Problem: get_secret() returns none.
Landscape:
AWS provides a template function which works fine locally when I try it out in the terminal.
What I have done:
I added return json.loads(get_secret_value_response["SecretString"]) so get_secret() returns a value if successful.

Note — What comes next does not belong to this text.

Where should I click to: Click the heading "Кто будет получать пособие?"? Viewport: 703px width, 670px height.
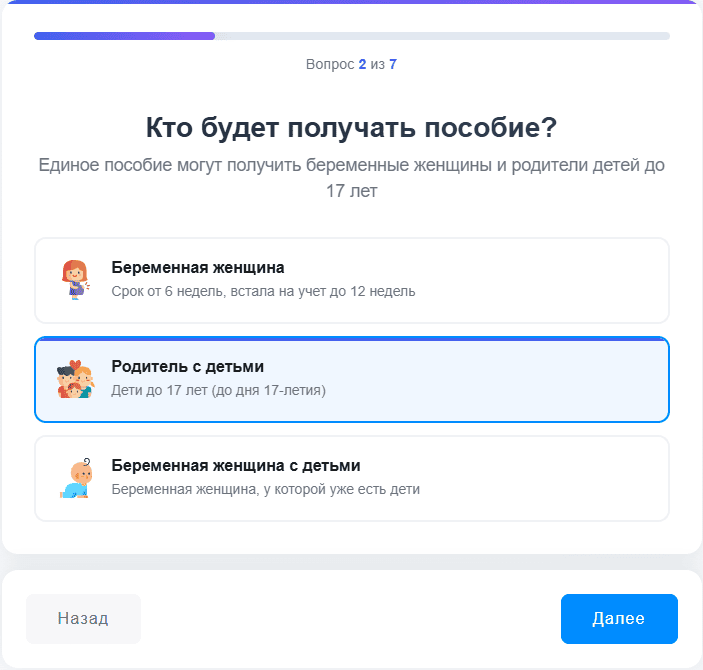351,128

I have attached a policy to the secret in secrets manager.
{
"Version" : "2012-10-17",
"Statement" : [ {
"Effect" : "Allow",
"Principal" : {
"AWS" : "arn:aws:iam::__owner_id__:role/aws-elasticbeanstalk-service-role"
},
"Action" : "secretsmanager:GetSecretValue",
"Resource" : "*"
} ]
}
and I have attached a policy to the role aws-elasticbeanstalk-service-role.
{
"Version": "2012-10-17",
"Statement": [
{
"Effect": "Allow",
"Action": "secretsmanager:GetSecretValue",
"Resource": "arn:aws:secretsmanager:eu-west-1:__owner_id__:secret:route/to/scret-123"
}
]
}
>Solution :
aws-elasticbeanstalk-service-role is for EB service itself. You should be using role associated with your EB instance profile. The default role is aws-elasticbeanstalk-ec2-role, but you may have used different role in your setup, so you have to double check that.